Demystification of the significance of p in statistical tests

Sánchez Turcios, Reinaldo Alberto

Servicios Personalizados

Revista

Articulo

Indicadores

Citado por SciELO
Accesos

Links relacionados

Similares en SciELO

Otros
Otros

Permalink

Revista mexicana de cardiología

versión impresa ISSN 0188-2198

Rev. Mex. Cardiol vol.26 no.1 México ene./mar. 2015

Comunicado breve

Demystification of the significance of p in statistical tests

Desmitificación de la significancia de p en las pruebas estadísticas

Reinaldo Alberto Sánchez Turcios*

* MD Endocrinology, MSc Pharmacology. Hospital General Milpa Alta. Mexico City, Mexico.

Address for correspondence:
Reinaldo Alberto Sánchez Turcios
Tepic Núm. 113-610,
Col. Roma Sur, 06760, México, Distrito Federal.
Tel. 015552648061,
Cel. 0445543508824,
E-mail: rturcios@live.com.mx

ABSTRACT

All statistical tests have a p value that is significant when < 0.050. This value was arbitrarily determined by RA Fisher and accepted consensually over time. Since its genesis, this value has been questioned, and nowadays it is under the careful eye of many statisticians. This issue has led to a debate among the scientific community: obtaining p significance was considered as a guarantee that the research project would be an appropriate contrast between the hypothesis and the acceptance, or rejection, of it. The purpose of this paper is to construct a discussion about p significance.

Key words: Statistic test, p value, p significance.

RESUMEN

Todas la pruebas estadísticas tienen un valor de p significativo a partir de < de 0.050, el cual fue arbitrariamente determinado por RA Fisher y aceptado por consenso a través del tiempo.

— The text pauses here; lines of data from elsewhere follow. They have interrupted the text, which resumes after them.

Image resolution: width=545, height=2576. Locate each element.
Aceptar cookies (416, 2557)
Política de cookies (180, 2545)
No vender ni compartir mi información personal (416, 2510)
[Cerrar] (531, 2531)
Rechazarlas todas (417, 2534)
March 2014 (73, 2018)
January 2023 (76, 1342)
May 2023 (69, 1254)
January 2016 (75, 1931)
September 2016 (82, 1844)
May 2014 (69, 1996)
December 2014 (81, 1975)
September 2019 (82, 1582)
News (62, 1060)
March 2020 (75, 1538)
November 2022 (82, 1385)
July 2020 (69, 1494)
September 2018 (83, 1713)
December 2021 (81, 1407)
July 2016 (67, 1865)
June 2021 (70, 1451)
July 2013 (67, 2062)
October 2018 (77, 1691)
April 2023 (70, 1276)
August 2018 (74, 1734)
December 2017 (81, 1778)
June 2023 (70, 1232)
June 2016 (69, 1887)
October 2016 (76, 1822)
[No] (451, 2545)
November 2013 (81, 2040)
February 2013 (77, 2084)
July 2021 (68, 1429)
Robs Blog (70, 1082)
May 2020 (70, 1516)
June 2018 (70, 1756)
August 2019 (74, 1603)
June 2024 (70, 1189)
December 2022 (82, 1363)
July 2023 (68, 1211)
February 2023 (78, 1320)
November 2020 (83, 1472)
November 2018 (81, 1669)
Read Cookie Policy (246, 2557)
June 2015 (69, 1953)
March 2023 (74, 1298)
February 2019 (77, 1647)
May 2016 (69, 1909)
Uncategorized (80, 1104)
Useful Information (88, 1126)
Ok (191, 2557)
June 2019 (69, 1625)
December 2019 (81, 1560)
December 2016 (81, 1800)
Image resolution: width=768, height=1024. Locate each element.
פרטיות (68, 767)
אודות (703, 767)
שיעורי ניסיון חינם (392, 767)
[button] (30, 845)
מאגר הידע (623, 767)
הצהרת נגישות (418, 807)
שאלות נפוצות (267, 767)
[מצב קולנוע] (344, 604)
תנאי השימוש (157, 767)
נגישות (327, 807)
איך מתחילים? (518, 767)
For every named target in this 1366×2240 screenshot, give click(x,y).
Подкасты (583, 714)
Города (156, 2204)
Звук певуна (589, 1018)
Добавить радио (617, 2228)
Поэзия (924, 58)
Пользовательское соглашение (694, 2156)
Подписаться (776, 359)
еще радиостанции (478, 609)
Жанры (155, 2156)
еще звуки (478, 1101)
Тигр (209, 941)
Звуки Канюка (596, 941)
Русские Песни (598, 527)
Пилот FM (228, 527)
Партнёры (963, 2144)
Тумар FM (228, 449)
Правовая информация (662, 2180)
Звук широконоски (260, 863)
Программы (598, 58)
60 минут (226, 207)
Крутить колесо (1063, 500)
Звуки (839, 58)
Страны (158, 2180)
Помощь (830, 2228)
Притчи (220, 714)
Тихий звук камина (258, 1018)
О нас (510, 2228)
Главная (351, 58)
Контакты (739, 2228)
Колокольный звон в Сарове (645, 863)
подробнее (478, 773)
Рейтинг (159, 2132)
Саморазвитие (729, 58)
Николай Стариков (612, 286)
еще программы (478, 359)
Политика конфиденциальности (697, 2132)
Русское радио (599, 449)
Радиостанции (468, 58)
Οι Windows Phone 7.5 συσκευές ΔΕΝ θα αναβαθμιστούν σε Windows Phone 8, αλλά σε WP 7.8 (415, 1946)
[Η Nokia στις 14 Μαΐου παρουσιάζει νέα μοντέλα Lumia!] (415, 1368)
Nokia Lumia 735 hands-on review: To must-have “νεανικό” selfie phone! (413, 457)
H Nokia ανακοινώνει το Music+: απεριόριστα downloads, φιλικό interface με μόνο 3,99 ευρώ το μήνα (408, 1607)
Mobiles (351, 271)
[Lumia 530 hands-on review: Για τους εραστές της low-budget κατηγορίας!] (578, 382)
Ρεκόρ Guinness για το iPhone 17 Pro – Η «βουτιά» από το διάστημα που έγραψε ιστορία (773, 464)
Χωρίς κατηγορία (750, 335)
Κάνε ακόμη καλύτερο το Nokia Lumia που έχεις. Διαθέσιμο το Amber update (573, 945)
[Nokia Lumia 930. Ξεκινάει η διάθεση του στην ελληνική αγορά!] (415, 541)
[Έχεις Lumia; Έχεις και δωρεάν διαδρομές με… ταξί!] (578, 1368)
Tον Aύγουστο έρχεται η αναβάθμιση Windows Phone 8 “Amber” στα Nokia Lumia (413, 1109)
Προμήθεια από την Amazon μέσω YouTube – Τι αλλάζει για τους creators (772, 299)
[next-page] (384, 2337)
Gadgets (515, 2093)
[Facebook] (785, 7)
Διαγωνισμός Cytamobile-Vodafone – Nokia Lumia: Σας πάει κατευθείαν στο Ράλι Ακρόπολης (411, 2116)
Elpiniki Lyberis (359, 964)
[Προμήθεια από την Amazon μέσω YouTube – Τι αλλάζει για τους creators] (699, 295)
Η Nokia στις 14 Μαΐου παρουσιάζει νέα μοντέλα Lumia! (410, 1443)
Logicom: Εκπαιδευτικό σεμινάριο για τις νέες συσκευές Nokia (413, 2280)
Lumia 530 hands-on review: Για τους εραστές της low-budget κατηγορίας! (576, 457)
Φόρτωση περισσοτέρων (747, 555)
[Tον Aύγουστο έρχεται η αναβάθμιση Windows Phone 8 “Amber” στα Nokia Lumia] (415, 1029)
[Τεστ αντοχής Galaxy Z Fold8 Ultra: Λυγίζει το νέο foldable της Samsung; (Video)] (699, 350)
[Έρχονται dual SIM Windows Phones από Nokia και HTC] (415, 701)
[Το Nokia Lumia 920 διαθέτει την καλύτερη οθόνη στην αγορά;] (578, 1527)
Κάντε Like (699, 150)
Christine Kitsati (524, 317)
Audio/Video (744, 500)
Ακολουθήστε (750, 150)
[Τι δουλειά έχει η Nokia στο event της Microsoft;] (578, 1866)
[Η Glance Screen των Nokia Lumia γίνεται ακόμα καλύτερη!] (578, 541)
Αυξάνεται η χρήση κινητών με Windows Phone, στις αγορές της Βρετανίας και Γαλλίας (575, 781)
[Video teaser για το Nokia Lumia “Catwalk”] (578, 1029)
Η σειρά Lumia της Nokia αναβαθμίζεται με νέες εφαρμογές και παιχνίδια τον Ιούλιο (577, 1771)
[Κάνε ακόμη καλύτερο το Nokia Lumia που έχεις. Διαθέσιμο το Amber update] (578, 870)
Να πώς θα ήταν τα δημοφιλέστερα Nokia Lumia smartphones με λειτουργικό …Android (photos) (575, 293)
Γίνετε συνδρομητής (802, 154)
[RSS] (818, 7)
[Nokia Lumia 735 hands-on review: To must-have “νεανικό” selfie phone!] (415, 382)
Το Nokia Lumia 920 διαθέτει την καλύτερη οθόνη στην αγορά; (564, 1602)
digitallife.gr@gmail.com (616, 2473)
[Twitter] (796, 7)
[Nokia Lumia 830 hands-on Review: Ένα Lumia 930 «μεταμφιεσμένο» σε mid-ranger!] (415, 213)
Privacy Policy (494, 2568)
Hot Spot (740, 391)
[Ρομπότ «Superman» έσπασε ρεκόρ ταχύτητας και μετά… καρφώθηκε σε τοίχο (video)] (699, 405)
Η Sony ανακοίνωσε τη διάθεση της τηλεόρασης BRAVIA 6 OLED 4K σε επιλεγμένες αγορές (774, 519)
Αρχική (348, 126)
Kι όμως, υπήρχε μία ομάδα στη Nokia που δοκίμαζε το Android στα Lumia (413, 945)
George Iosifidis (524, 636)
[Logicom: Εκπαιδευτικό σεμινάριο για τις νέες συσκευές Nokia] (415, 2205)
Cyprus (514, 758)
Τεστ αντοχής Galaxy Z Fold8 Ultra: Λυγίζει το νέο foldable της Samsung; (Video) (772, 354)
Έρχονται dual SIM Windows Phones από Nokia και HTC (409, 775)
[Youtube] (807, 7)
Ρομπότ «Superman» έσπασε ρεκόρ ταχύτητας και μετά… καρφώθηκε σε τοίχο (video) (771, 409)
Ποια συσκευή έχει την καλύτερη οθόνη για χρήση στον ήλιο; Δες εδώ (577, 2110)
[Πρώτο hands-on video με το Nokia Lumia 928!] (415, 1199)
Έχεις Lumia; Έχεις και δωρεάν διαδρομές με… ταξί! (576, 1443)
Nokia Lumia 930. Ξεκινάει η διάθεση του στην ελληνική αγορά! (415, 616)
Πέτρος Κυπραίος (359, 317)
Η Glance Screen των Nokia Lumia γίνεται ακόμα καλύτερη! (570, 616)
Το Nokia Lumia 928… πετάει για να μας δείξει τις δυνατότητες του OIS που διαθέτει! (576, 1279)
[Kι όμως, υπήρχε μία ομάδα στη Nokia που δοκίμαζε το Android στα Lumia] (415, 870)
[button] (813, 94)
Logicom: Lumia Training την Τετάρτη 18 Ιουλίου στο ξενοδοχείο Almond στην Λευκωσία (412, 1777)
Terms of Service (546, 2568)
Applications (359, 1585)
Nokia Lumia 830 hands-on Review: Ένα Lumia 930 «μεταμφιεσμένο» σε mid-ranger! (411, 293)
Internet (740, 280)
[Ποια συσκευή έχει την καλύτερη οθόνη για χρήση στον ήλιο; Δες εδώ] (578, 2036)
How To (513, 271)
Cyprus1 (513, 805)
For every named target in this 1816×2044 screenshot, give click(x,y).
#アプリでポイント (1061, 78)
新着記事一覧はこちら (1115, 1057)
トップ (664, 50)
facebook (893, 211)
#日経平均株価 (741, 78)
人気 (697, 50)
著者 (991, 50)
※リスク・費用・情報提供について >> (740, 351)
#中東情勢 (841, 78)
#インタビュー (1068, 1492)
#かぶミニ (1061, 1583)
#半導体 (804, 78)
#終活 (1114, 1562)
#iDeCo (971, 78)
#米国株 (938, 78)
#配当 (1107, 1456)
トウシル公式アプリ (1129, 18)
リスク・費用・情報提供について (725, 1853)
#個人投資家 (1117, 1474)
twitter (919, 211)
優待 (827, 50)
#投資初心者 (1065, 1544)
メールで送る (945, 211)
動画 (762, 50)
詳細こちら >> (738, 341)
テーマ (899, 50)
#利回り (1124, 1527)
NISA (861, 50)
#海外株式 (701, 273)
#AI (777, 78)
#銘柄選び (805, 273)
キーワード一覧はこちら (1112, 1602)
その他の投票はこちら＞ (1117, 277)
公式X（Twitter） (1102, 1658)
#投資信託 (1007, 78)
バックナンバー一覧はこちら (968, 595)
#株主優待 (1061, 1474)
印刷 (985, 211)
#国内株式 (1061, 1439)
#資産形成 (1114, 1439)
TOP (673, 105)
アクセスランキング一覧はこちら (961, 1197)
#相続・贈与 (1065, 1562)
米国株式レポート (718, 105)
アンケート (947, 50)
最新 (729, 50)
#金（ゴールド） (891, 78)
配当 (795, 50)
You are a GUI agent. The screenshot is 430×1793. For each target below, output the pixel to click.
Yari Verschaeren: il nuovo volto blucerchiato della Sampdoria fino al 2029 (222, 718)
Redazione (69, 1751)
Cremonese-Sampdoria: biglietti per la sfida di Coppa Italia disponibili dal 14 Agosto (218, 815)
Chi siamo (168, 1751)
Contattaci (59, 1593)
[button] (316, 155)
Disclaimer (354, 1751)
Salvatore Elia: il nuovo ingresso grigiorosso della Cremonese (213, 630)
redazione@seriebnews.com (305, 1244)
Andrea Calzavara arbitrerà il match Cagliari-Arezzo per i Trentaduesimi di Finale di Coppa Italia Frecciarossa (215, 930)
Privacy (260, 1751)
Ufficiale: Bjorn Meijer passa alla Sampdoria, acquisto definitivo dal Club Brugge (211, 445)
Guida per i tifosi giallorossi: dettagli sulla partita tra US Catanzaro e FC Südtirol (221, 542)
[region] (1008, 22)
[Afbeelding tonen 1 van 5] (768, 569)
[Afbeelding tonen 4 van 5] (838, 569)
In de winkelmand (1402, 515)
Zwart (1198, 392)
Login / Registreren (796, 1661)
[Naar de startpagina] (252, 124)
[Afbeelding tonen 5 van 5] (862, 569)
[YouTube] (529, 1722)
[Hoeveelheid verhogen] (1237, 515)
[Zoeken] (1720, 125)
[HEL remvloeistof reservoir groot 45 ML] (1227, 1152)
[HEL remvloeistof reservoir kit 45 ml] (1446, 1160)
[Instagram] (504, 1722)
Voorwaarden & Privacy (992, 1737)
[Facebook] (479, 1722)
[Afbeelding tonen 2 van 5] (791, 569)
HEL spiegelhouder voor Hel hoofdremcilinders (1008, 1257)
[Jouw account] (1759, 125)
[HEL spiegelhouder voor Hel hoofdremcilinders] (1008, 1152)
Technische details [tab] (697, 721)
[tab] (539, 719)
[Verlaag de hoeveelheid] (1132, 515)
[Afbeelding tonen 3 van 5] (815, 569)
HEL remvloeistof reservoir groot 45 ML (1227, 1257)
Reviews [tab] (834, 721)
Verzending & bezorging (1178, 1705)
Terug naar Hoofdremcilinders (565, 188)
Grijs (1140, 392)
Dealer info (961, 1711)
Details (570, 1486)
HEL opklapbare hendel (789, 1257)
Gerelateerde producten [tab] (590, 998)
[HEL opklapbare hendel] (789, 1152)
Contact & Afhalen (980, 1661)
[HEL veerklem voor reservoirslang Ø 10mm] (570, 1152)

Desde su génesis, este valor ha sido cuestionado y actualmente está bajo la mirada escrupulosa de muchos estadígrafos, por lo que se establece un debate en la comunidad científica donde clásicamente se consideraba obtener la significancia de p un sello de garantía, que el proyecto de investigación era capaz de aceptar o rechazar la hipótesis. El objetivo de este artículo es discutir los cuestionamientos de la significancia de p.

Palabras clave: Pruebas estadísticas, valor de p, significancia de p.

INTRODUCTION

It was RA Fisher, a British statistician and geneticist, who first proposed p significance formally in 1925 (which was arbitrarily determined and consensually accepted over time), it was published in Statistical Methods for Research Workers¹. This p significance was not founded on scientific basis, but on the assumption that p was < 0.050.² The significance of p received strong criticism from Jerzy Neyman, a Polish Mathematician, since its inception and from the British statistician Egon Person³ in our time. Sthepen Ziliak,³ an economist with scientific thought, criticizes the statistic tests used in research which frequently are inadequately used. However, there are defenders of "p significance".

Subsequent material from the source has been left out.